- [Data provided]
# # #
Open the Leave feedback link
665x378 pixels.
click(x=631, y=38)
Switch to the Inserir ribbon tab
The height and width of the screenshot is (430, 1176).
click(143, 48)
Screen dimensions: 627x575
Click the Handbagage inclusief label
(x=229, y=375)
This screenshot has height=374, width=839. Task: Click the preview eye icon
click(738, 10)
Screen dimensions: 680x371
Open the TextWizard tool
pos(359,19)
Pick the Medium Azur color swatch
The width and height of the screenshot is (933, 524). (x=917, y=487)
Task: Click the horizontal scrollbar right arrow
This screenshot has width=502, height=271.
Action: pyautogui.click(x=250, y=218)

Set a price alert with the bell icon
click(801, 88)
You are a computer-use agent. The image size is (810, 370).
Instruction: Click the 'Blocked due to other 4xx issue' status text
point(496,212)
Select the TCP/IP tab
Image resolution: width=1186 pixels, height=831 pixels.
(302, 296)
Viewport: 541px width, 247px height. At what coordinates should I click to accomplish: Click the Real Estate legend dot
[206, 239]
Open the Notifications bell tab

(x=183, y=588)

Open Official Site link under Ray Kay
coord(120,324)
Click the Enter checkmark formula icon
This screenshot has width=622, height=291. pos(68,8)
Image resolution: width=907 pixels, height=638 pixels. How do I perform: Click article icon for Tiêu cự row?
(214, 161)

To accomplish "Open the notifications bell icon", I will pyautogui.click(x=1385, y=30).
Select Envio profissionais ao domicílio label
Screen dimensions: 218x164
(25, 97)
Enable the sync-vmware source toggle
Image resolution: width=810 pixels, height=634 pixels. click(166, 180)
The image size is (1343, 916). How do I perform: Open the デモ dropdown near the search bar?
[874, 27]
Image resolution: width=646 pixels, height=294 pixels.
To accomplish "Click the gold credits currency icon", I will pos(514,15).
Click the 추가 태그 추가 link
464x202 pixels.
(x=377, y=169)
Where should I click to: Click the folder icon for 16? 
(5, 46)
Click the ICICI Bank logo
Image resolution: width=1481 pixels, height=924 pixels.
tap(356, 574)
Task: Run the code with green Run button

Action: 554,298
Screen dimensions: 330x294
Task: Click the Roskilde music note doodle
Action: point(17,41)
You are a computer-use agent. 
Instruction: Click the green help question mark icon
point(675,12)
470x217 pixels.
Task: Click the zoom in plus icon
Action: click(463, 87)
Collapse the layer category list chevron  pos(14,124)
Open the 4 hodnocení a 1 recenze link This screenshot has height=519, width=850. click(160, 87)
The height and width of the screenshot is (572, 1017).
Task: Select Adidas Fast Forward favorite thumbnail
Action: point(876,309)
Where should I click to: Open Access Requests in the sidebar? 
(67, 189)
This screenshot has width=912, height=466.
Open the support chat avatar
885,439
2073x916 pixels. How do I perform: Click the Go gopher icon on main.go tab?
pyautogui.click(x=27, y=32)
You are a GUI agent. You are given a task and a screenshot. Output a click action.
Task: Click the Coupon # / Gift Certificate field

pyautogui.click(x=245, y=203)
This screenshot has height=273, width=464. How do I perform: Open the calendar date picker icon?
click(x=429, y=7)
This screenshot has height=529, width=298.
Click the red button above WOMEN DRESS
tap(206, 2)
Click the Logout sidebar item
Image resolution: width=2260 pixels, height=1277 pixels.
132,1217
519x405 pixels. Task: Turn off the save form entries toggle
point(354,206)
# # #
- [Your objective]
Print the listing from its first line up to and including the line with "pos(359,19)", reproducing each line exactly.

- [Answer to this exercise]
Open the Leave feedback link
665x378 pixels.
click(x=631, y=38)
Switch to the Inserir ribbon tab
The height and width of the screenshot is (430, 1176).
click(143, 48)
Screen dimensions: 627x575
Click the Handbagage inclusief label
(x=229, y=375)
This screenshot has height=374, width=839. Task: Click the preview eye icon
click(738, 10)
Screen dimensions: 680x371
Open the TextWizard tool
pos(359,19)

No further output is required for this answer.